**Extract provided:**
● ● ● ● ● ● ●
In one minute—so hopefully someone else will allow me to finish this off—if I can, I'm just going to go straight at it.
When I was a brand new physician in Greenwood, Nova Scotia, very early in my career, one of my first calls was to the flight line for a medical emergency, and it was a pregnant woman who had been up flying—because we had said it was fine to fly—and she was miscarrying in flight. When we're in the military, these aren't just patients. These are the people we live with, we breathe with and we go to the grocery store with. It's a very tight connection, and for the rest of my life I will still remember—and this was 30 years ago—her looking up at me and asking, “Karen, did I just kill my child? Am I safe to be doing this kind of military flying on this plane?”
I was new and I looked at her and I still remember I said, “I do not know the answer to this question, but I promise you I will find out.” It is with her permission.... I spoke to her today to say I might talk about this and to ask if it was okay. She said, “Yes, it has to be done.”
● ● ● ● ● ● ●
**Data to examine:**
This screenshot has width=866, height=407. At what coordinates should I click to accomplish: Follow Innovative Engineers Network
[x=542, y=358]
● ● ● ● ● ● ●
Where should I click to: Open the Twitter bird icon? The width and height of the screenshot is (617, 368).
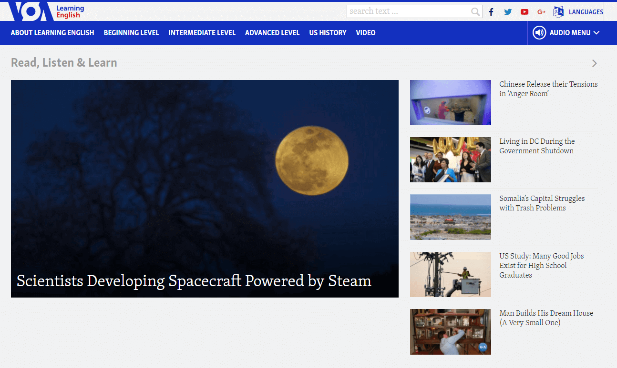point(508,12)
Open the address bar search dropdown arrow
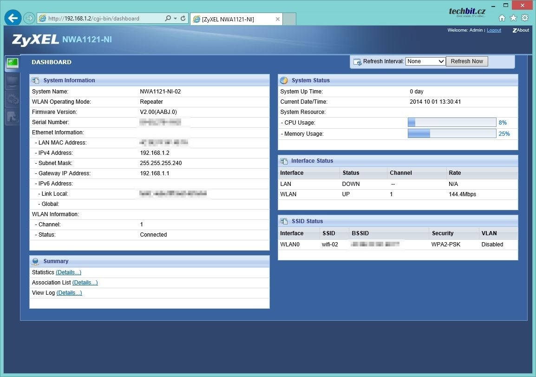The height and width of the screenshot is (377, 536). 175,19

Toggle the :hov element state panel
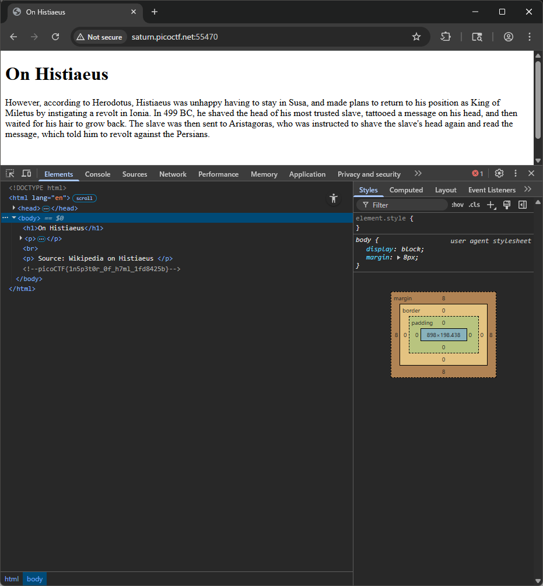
● ● ● ● ● ● ●
Can you resume the military physician's testimony about the in-flight miscarriage, starting right after its final sentence? The material that comes after the testimony has no connection to it.

**Answer space:**
It's these kinds of memories.... I'm 30 years from that, and I don't know the answer to these questions yet, and neither do the other women. For 30 years we've been asking, “Can we please find the answers?”
Maybe it's unrelated. Maybe it wasn't related, but we don't know, because we haven't been gathering the data and we haven't been asking the questions. Doing so is a political inconvenience. We are an inconvenient truth, and we need to address these things directly in order to fix them, so that we can have our daughters and our sisters joining the military.
I feel very strongly that we need a military, but we need to do it better.